Data on locating visible targets:

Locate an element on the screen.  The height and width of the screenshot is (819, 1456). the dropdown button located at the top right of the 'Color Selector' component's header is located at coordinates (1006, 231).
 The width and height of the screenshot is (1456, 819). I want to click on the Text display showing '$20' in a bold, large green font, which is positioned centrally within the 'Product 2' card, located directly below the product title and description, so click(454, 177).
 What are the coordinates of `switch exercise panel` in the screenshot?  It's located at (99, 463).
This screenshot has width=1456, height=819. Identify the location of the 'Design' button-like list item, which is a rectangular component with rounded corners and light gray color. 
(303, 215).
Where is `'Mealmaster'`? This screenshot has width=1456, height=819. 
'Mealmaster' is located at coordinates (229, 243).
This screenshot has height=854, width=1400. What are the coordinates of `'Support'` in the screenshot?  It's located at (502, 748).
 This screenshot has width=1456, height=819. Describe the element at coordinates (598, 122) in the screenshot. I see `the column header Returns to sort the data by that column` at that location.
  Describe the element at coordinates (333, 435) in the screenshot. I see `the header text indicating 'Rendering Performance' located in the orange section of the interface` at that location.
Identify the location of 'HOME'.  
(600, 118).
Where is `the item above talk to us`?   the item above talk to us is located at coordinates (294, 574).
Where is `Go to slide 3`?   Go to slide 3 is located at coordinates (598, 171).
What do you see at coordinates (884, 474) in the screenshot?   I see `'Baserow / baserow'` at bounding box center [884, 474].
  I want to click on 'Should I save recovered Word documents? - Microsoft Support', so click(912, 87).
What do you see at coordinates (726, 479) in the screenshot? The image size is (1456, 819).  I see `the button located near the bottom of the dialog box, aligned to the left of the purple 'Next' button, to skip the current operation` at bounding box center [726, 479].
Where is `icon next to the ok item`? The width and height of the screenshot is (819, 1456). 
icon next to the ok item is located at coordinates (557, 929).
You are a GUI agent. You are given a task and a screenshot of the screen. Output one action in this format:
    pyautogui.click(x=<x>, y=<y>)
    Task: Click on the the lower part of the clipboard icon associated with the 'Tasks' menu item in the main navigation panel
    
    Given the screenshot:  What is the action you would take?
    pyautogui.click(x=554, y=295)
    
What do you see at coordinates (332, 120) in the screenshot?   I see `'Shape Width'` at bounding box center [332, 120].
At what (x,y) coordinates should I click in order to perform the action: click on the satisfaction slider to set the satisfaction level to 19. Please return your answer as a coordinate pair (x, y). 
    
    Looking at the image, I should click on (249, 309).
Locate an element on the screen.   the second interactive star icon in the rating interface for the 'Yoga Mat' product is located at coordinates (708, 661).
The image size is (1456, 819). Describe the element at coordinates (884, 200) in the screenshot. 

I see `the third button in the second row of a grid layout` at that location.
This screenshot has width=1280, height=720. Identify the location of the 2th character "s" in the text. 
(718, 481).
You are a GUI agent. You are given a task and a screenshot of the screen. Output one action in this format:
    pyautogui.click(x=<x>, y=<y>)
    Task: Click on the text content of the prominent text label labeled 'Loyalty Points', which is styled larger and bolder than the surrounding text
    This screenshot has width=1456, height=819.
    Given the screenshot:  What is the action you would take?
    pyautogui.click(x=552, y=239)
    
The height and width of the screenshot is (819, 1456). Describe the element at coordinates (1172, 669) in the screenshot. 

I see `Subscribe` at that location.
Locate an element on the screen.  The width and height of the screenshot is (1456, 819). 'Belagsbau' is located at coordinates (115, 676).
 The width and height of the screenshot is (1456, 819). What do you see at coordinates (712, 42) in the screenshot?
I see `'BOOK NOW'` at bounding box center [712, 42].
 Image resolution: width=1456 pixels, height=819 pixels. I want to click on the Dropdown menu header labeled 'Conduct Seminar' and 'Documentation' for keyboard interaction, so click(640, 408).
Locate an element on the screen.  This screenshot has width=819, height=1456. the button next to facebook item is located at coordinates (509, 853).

• **EXERCISE BRIEF**
Swap "Locate an element on the screen" for "Find an element on the screen" everywhere it occurs in the lines above, and repeat all the lines with nothing else altered.

• **FINISHED ANSWER**
Find an element on the screen.  The height and width of the screenshot is (819, 1456). the dropdown button located at the top right of the 'Color Selector' component's header is located at coordinates (1006, 231).
 The width and height of the screenshot is (1456, 819). I want to click on the Text display showing '$20' in a bold, large green font, which is positioned centrally within the 'Product 2' card, located directly below the product title and description, so click(454, 177).
 What are the coordinates of `switch exercise panel` in the screenshot?  It's located at (99, 463).
This screenshot has width=1456, height=819. Identify the location of the 'Design' button-like list item, which is a rectangular component with rounded corners and light gray color. 
(303, 215).
Where is `'Mealmaster'`? This screenshot has width=1456, height=819. 
'Mealmaster' is located at coordinates (229, 243).
This screenshot has height=854, width=1400. What are the coordinates of `'Support'` in the screenshot?  It's located at (502, 748).
 This screenshot has width=1456, height=819. Describe the element at coordinates (598, 122) in the screenshot. I see `the column header Returns to sort the data by that column` at that location.
  Describe the element at coordinates (333, 435) in the screenshot. I see `the header text indicating 'Rendering Performance' located in the orange section of the interface` at that location.
Identify the location of 'HOME'.  
(600, 118).
Where is `the item above talk to us`?   the item above talk to us is located at coordinates (294, 574).
Where is `Go to slide 3`?   Go to slide 3 is located at coordinates (598, 171).
What do you see at coordinates (884, 474) in the screenshot?   I see `'Baserow / baserow'` at bounding box center [884, 474].
  I want to click on 'Should I save recovered Word documents? - Microsoft Support', so click(912, 87).
What do you see at coordinates (726, 479) in the screenshot? The image size is (1456, 819).  I see `the button located near the bottom of the dialog box, aligned to the left of the purple 'Next' button, to skip the current operation` at bounding box center [726, 479].
Where is `icon next to the ok item`? The width and height of the screenshot is (819, 1456). 
icon next to the ok item is located at coordinates (557, 929).
You are a GUI agent. You are given a task and a screenshot of the screen. Output one action in this format:
    pyautogui.click(x=<x>, y=<y>)
    Task: Click on the the lower part of the clipboard icon associated with the 'Tasks' menu item in the main navigation panel
    
    Given the screenshot:  What is the action you would take?
    pyautogui.click(x=554, y=295)
    
What do you see at coordinates (332, 120) in the screenshot?   I see `'Shape Width'` at bounding box center [332, 120].
At what (x,y) coordinates should I click in order to perform the action: click on the satisfaction slider to set the satisfaction level to 19. Please return your answer as a coordinate pair (x, y). 
    
    Looking at the image, I should click on (249, 309).
Find an element on the screen.   the second interactive star icon in the rating interface for the 'Yoga Mat' product is located at coordinates (708, 661).
The image size is (1456, 819). Describe the element at coordinates (884, 200) in the screenshot. 

I see `the third button in the second row of a grid layout` at that location.
This screenshot has width=1280, height=720. Identify the location of the 2th character "s" in the text. 
(718, 481).
You are a GUI agent. You are given a task and a screenshot of the screen. Output one action in this format:
    pyautogui.click(x=<x>, y=<y>)
    Task: Click on the text content of the prominent text label labeled 'Loyalty Points', which is styled larger and bolder than the surrounding text
    This screenshot has width=1456, height=819.
    Given the screenshot:  What is the action you would take?
    pyautogui.click(x=552, y=239)
    
The height and width of the screenshot is (819, 1456). Describe the element at coordinates (1172, 669) in the screenshot. 

I see `Subscribe` at that location.
Find an element on the screen.  The width and height of the screenshot is (1456, 819). 'Belagsbau' is located at coordinates (115, 676).
 The width and height of the screenshot is (1456, 819). What do you see at coordinates (712, 42) in the screenshot?
I see `'BOOK NOW'` at bounding box center [712, 42].
 Image resolution: width=1456 pixels, height=819 pixels. I want to click on the Dropdown menu header labeled 'Conduct Seminar' and 'Documentation' for keyboard interaction, so click(640, 408).
Find an element on the screen.  This screenshot has width=819, height=1456. the button next to facebook item is located at coordinates (509, 853).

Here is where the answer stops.